I am using telegraf with the opcua input plugin. I am reading around 10,000 tags from a Kepware server at a 1 second interval (contractually obligated for warranty reasons).
I started by reading around 100 tags and all went well. When I tried scaling up to the full 10,000 tags kepware would reject my connection. To work around this I configured multiple instances of the plugin with 500 tags each. This worked and I was able to read in all 10,000 tags. However my 1 second intervals are not keeping up. I am storing the data in Victoria Metrics and when I query for raw samples while most are 1 second apart, some are 2 seconds apart. The amount that are 2 seconds apart is growing over time. When I first started, I was averaging around 1.1 seconds per scrape, but around 24 hours later the average is 1.7 seconds per scrape. Note that the interval is always either exactly 1000ms or 2000ms, nothing else, which I find a little suspicious.

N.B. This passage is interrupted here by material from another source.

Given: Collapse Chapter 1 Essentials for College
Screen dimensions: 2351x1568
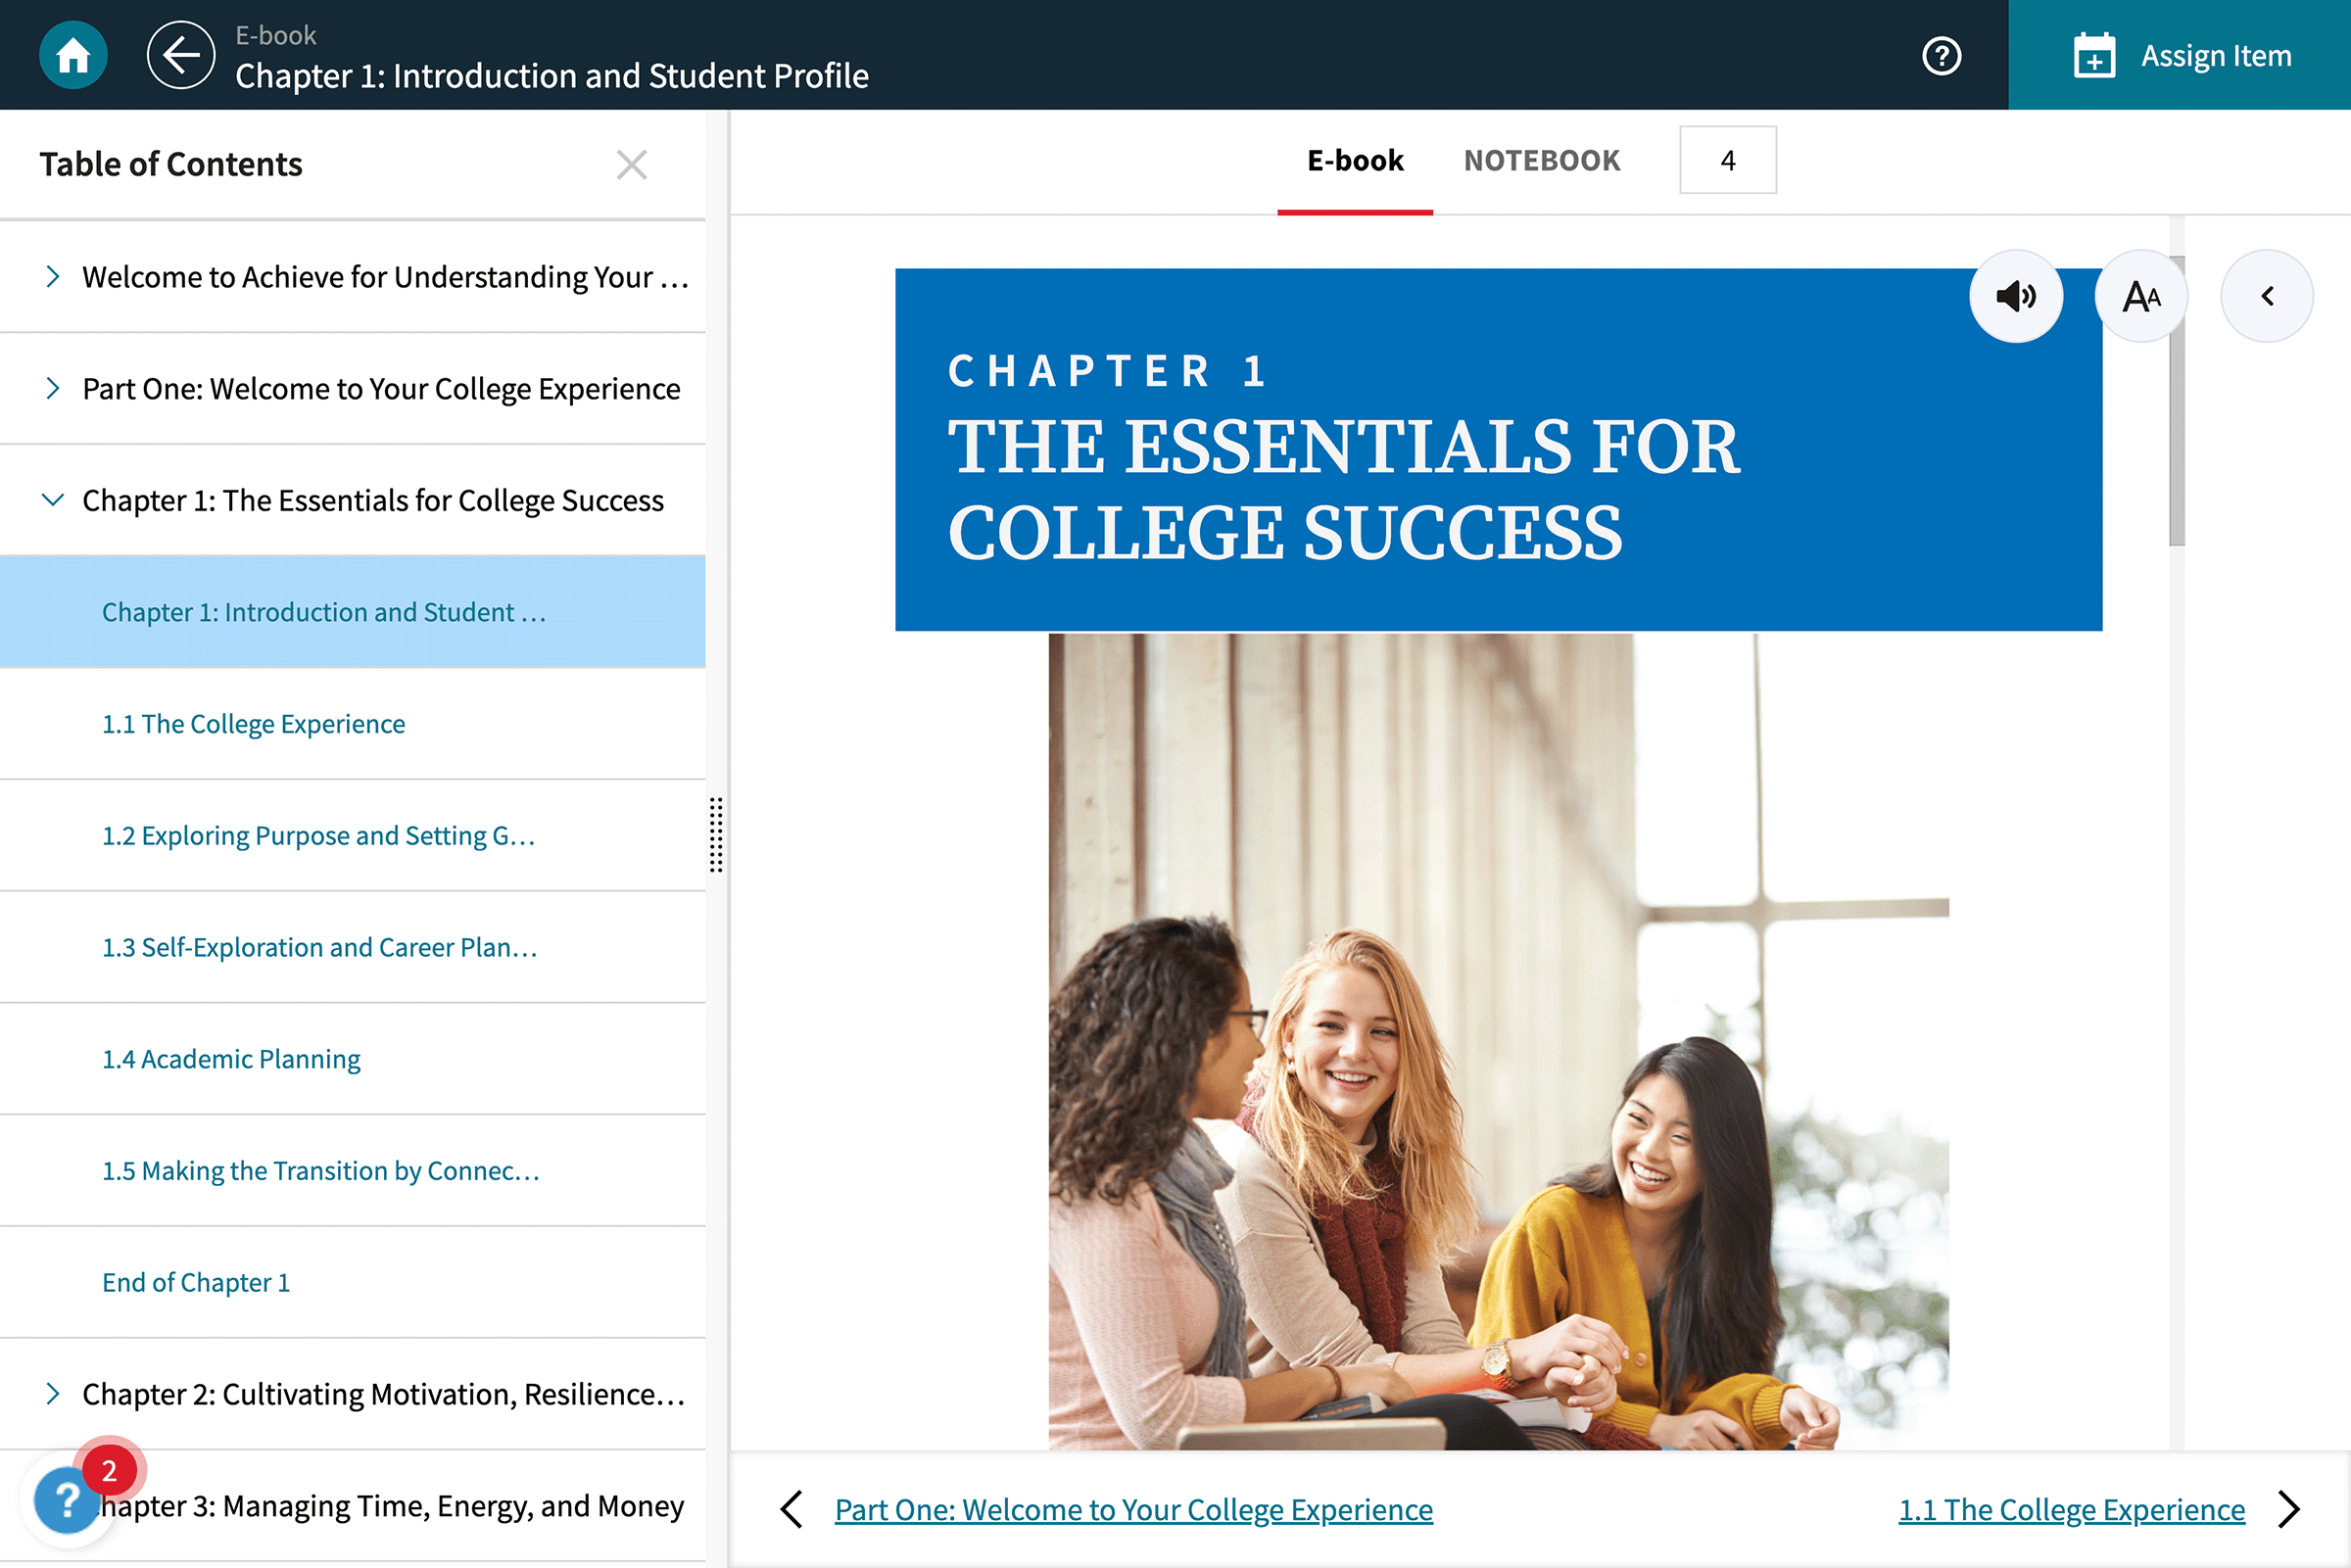Looking at the screenshot, I should (x=53, y=500).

I am looking for suggestions in tracking this down. How do I know if this is telegraf struggling to keep up, Victoria metrics, or kepware struggling to respond? I’ve used Victoria metrics with much much higher write loads so I don’t think the problem is there. I am also using this telegraf internal stats dashboard to dig into telegraf:
On there I can see:
- 0 dropped metrics
- 719 “gather errors”
- 10 gather errors per second
- gather time is hovering around 1.2 seconds.
- buffer limit is 100k
- buffer size is hovering just under 10k.
- metric write time is hovering under 30ms.
All of this leads me to believe that its kepware response times that are the issue, specifically the gather errors and the gather time of 1.2 seconds.
Is there anything else I can do to dig into this? I’d love for something more concrete if I need to bring it up with kepware support.
Here is my config:
[agent]
collection_jitter = "0s"
debug = true
flush_interval = "10s"
flush_jitter = "0s"
hostname = "$HOSTNAME"
interval = "10s"
logfile = ""
metric_batch_size = 10000
metric_buffer_limit = 100000
omit_hostname = false
precision = ""
quiet = false
round_interval = true
[[processors.enum]]
[[processors.enum.mapping]]
dest = "status_code"
field = "status"
[processors.enum.mapping.value_mappings]
critical = 3
healthy = 1
problem = 2
[[outputs.influxdb]]
database = "telegraf"
urls = [
"http://insights-vmagent-cluster.insights-preproduction.svc.cluster.local:8429"
]
[[inputs.statsd]]
allowed_pending_messages = 10000
metric_separator = "_"
percentile_limit = 1000
percentiles = [
50.0,
95.0,
99.0
]
service_address = ":8125"
[[inputs.internal]]
collect_memstats = true
collect_gostats = true
And here is my plugin configuration (truncated, but repeated around 20x):
[[inputs.opcua]]
name = "kepware_0"
endpoint = "opc.tcp://ts2-kep-01.test.<>.com:49320"
connect_timeout = "10s"
request_timeout = "5s"
session_timeout = "20m"
interval = "1s"
security_policy = "Basic256Sha256"
security_mode = "SignAndEncrypt"
auth_method = "UserName"
username = "redacted"
password = "redacted"
timestamp = "server"
client_trace = true
nodes = [
{name="PB_BATT_CMD_KW[1]", namespace="2", identifier_type="s", identifier="PB_BCI[1].BCI[1].PB_BATT_CMD_KW[1]"},
{name="PB_BATT_SP_KW[1]", namespace="2", identifier_type="s", identifier="PB_BCI[1].BCI[1].PB_BATT_SP_KW[1]"},
...